Return only the lines of the listing below that run from the line with "Task: Switch to the 首页 tab" through the line with "Screen dimensions: 1813x802", both ends included, exactly as written.

********************

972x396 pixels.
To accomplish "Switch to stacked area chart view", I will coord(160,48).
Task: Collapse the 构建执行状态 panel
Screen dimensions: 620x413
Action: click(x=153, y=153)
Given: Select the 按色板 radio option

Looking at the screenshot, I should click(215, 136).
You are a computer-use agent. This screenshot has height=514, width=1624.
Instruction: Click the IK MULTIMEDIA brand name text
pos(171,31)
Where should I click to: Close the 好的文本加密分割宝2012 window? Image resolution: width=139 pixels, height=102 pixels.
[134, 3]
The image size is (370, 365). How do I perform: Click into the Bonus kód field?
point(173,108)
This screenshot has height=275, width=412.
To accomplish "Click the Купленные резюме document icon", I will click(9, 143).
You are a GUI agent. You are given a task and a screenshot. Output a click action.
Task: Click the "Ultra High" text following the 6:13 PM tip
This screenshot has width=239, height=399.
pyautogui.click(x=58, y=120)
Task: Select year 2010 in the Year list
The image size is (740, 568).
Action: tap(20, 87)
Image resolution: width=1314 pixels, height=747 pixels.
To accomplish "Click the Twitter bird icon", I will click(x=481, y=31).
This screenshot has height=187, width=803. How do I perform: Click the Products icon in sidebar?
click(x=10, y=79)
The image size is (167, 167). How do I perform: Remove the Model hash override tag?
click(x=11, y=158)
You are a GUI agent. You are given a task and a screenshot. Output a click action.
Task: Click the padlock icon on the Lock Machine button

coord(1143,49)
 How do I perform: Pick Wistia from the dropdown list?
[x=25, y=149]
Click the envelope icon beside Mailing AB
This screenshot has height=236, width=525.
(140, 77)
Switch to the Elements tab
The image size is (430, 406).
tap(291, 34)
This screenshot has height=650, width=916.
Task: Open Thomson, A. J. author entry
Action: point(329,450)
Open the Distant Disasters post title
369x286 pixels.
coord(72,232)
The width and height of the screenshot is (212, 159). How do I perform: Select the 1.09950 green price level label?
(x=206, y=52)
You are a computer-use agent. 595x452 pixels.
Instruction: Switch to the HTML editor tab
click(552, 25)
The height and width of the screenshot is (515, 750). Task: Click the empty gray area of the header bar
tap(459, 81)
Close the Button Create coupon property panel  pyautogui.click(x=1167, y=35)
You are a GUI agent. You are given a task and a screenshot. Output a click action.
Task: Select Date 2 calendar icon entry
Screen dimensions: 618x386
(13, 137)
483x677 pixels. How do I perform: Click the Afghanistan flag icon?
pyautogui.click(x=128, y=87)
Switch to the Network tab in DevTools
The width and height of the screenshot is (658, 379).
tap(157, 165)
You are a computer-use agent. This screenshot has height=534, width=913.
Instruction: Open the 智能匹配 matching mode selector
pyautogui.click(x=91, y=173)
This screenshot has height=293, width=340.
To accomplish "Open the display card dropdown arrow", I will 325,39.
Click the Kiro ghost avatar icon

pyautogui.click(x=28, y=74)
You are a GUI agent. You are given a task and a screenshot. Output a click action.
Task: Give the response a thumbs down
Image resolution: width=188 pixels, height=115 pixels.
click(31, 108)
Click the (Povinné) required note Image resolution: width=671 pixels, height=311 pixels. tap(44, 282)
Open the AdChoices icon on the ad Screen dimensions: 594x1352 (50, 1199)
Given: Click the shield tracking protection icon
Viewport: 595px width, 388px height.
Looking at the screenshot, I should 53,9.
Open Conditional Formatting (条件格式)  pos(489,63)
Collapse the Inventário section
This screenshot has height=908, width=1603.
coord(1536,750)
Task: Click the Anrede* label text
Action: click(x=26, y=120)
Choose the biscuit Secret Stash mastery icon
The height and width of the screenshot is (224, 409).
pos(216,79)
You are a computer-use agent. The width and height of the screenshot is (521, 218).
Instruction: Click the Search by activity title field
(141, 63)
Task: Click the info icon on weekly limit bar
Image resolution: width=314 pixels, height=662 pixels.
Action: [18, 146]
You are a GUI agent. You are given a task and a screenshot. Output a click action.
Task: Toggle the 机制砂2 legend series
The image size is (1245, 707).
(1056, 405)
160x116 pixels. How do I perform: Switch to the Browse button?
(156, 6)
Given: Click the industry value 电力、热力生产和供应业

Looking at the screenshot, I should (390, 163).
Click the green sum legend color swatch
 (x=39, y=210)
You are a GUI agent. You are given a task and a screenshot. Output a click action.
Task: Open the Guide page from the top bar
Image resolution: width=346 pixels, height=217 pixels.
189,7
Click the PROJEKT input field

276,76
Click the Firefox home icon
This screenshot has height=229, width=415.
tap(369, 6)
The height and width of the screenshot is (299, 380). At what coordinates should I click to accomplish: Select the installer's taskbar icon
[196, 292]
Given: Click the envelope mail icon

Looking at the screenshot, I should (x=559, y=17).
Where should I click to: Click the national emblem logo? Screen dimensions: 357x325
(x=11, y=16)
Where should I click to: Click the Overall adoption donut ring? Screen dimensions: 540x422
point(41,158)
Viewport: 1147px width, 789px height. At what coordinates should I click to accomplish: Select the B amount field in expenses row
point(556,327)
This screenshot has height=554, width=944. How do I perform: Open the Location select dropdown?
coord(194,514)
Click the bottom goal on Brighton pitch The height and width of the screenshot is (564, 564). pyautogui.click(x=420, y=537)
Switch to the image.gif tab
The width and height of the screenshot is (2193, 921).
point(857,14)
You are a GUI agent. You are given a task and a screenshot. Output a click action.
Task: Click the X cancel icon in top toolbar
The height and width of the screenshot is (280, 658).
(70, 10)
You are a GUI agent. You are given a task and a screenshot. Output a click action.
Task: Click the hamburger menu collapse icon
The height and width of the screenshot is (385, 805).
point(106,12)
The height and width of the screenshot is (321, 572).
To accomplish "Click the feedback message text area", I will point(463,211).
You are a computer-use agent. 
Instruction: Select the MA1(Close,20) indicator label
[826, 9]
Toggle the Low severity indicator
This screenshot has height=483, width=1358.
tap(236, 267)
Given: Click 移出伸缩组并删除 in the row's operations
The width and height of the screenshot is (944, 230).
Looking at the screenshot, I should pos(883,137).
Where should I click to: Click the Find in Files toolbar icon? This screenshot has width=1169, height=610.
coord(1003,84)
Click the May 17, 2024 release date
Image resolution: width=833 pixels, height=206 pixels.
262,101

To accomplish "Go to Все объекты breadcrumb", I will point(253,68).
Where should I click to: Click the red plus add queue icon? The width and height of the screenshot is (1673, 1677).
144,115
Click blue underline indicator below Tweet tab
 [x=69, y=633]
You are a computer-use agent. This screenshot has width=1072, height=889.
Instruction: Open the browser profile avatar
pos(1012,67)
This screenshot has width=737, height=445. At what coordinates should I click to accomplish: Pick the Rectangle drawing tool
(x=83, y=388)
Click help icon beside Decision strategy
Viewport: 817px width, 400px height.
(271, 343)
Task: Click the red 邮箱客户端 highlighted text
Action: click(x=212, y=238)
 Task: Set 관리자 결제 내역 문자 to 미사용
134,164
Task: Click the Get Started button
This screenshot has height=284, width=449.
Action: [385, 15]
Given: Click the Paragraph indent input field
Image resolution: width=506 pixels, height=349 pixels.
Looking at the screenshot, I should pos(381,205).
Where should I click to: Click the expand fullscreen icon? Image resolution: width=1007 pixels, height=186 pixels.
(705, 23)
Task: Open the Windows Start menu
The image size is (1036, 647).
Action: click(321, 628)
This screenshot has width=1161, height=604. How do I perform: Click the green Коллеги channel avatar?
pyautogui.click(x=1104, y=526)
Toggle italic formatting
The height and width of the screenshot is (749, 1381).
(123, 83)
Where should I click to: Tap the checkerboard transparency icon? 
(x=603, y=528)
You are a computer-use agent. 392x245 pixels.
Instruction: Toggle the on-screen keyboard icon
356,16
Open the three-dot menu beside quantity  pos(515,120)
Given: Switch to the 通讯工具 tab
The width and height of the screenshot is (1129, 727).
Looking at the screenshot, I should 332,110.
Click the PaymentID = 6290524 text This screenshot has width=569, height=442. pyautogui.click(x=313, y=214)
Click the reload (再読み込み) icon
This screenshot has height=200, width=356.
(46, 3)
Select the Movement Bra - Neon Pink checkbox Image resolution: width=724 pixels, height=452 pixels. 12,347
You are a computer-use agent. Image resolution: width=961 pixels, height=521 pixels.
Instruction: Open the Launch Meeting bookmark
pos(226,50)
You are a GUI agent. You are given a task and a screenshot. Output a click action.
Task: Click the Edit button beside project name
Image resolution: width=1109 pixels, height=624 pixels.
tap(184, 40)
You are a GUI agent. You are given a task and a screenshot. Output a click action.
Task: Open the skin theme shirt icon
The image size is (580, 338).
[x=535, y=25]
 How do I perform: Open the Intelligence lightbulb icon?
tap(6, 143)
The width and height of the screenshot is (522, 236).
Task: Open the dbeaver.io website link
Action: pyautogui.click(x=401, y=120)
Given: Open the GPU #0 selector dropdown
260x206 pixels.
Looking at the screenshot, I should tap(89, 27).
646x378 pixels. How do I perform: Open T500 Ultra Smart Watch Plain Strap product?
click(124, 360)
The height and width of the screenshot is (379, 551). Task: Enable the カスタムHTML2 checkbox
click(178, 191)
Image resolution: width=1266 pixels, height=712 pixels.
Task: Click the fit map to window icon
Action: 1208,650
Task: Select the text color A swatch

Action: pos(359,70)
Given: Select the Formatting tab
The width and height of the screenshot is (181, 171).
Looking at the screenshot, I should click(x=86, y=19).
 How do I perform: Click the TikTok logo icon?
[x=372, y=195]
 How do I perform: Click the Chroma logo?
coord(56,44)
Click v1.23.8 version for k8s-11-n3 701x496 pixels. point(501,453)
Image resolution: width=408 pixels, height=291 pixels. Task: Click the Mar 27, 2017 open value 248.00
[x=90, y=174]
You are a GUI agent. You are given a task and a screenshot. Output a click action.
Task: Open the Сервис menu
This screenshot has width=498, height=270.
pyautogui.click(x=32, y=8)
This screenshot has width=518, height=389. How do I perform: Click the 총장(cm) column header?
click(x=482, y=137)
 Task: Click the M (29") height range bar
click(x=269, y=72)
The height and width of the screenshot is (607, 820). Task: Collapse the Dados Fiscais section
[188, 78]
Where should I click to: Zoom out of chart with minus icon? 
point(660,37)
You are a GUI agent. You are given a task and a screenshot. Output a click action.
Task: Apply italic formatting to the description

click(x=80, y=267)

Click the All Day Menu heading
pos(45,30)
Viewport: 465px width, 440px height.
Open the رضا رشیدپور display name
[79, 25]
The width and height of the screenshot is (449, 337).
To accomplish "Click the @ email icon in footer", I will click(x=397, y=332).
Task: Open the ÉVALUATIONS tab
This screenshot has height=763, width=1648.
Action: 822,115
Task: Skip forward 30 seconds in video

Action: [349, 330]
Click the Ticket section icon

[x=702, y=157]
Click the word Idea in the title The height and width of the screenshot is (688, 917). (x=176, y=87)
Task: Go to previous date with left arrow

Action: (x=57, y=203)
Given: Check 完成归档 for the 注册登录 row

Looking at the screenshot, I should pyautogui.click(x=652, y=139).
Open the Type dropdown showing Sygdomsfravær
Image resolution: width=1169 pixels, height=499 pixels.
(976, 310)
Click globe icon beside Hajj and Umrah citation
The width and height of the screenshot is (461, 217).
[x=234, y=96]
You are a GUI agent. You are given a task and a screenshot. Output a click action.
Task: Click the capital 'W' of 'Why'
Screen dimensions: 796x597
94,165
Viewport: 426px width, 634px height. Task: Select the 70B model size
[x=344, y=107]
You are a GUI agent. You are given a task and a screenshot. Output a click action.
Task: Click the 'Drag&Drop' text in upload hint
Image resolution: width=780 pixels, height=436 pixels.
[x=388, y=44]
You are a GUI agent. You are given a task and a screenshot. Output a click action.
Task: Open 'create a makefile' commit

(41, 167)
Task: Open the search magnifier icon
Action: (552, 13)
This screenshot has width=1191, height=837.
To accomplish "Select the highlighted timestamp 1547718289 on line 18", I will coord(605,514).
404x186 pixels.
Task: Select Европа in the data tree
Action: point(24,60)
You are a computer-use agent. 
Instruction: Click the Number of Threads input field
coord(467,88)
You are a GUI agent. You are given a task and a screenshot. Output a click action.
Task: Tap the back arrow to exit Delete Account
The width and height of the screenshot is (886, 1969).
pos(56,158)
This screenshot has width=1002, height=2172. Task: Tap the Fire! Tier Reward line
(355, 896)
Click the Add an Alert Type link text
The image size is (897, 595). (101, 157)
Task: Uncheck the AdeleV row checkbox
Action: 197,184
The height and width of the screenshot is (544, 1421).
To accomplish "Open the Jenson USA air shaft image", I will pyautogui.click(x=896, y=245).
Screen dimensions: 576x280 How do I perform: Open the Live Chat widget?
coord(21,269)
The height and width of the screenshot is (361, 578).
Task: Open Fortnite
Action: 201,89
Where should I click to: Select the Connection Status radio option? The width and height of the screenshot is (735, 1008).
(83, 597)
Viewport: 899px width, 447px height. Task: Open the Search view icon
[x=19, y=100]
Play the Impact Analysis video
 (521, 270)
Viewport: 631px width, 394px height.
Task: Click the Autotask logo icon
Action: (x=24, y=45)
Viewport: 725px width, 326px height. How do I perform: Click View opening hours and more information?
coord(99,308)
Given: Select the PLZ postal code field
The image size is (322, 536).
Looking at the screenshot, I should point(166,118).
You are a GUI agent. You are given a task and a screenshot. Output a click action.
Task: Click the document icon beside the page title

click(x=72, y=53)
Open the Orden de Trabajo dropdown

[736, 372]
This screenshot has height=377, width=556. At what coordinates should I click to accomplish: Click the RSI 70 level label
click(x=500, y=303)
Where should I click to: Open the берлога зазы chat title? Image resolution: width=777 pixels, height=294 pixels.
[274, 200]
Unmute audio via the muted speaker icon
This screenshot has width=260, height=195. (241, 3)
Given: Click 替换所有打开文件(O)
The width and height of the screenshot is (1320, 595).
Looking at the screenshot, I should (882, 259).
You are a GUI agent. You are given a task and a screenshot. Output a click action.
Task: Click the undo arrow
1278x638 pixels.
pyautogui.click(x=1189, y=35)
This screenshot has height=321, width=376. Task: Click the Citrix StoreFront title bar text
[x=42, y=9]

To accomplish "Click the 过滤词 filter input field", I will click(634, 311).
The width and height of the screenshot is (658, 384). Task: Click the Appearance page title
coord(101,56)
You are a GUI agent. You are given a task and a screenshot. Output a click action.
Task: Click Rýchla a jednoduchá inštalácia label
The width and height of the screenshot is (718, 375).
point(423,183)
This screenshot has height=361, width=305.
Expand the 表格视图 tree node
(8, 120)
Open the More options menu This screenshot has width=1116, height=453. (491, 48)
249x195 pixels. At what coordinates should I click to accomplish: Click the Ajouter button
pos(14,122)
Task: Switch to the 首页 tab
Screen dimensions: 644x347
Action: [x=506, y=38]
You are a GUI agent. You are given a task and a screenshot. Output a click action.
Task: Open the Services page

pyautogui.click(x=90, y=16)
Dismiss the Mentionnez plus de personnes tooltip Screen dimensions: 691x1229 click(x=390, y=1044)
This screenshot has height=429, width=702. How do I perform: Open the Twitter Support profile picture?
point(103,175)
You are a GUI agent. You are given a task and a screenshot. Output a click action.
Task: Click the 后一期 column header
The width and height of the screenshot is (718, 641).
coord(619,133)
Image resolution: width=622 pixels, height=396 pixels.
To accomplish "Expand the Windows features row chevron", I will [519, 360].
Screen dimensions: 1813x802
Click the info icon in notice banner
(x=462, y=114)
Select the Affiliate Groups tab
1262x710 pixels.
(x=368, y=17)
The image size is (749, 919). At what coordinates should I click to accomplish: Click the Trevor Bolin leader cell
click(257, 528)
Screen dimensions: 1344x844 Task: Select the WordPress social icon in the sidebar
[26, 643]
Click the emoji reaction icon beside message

********************

Solution to this task →
Task: Switch to the 首页 tab
Screen dimensions: 644x347
Action: [x=506, y=38]
You are a GUI agent. You are given a task and a screenshot. Output a click action.
Task: Open the Services page

pyautogui.click(x=90, y=16)
Dismiss the Mentionnez plus de personnes tooltip Screen dimensions: 691x1229 click(x=390, y=1044)
This screenshot has height=429, width=702. How do I perform: Open the Twitter Support profile picture?
point(103,175)
You are a GUI agent. You are given a task and a screenshot. Output a click action.
Task: Click the 后一期 column header
The width and height of the screenshot is (718, 641).
coord(619,133)
Image resolution: width=622 pixels, height=396 pixels.
To accomplish "Expand the Windows features row chevron", I will [519, 360].
Screen dimensions: 1813x802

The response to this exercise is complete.